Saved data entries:
#####
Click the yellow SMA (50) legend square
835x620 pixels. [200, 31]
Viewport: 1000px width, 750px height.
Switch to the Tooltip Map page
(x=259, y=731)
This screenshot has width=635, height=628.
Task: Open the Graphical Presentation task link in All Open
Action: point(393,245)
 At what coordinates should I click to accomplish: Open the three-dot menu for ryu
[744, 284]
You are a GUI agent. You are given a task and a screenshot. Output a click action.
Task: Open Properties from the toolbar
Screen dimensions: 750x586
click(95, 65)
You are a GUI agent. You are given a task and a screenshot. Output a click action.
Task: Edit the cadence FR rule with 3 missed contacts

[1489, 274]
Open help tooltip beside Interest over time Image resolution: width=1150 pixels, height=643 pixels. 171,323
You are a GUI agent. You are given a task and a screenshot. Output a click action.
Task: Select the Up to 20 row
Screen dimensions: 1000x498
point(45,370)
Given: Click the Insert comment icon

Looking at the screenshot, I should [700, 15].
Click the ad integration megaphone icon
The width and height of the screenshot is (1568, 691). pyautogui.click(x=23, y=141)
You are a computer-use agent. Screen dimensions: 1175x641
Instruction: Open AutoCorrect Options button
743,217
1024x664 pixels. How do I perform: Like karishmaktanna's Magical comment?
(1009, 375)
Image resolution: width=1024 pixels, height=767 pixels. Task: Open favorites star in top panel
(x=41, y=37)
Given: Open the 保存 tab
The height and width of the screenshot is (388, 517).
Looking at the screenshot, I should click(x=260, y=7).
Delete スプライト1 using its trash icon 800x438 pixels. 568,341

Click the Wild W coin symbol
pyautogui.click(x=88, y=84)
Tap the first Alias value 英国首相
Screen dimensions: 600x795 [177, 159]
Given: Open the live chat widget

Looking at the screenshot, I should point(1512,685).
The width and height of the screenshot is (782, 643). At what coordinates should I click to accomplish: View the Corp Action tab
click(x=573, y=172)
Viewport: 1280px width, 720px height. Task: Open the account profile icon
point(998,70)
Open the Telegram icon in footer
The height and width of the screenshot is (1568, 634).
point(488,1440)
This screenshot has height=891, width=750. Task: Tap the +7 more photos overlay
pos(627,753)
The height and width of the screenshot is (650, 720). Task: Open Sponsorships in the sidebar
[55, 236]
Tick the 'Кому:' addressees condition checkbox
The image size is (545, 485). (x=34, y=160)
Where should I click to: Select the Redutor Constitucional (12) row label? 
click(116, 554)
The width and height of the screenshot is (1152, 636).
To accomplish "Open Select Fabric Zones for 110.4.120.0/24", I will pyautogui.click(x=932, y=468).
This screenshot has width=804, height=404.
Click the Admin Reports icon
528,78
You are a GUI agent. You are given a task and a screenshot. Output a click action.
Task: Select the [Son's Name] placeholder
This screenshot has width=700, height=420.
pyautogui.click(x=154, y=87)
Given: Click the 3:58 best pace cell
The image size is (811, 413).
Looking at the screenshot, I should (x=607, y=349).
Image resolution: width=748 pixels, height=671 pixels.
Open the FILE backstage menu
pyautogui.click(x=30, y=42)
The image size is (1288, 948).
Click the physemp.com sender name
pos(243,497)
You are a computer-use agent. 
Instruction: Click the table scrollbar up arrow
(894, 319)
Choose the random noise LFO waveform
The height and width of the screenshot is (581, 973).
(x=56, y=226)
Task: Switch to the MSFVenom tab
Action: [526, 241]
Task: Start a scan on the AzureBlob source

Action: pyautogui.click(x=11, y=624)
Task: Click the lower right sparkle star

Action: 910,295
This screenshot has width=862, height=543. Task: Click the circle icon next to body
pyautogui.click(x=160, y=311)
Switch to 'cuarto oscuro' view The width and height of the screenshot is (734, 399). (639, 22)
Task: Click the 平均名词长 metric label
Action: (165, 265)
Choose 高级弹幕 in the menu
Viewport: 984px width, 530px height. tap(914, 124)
#####
**Exercise**
In the records above, collect each line with "computer".

**Finished exercise**
You are a computer-use agent. Screen dimensions: 1175x641
You are a computer-use agent. 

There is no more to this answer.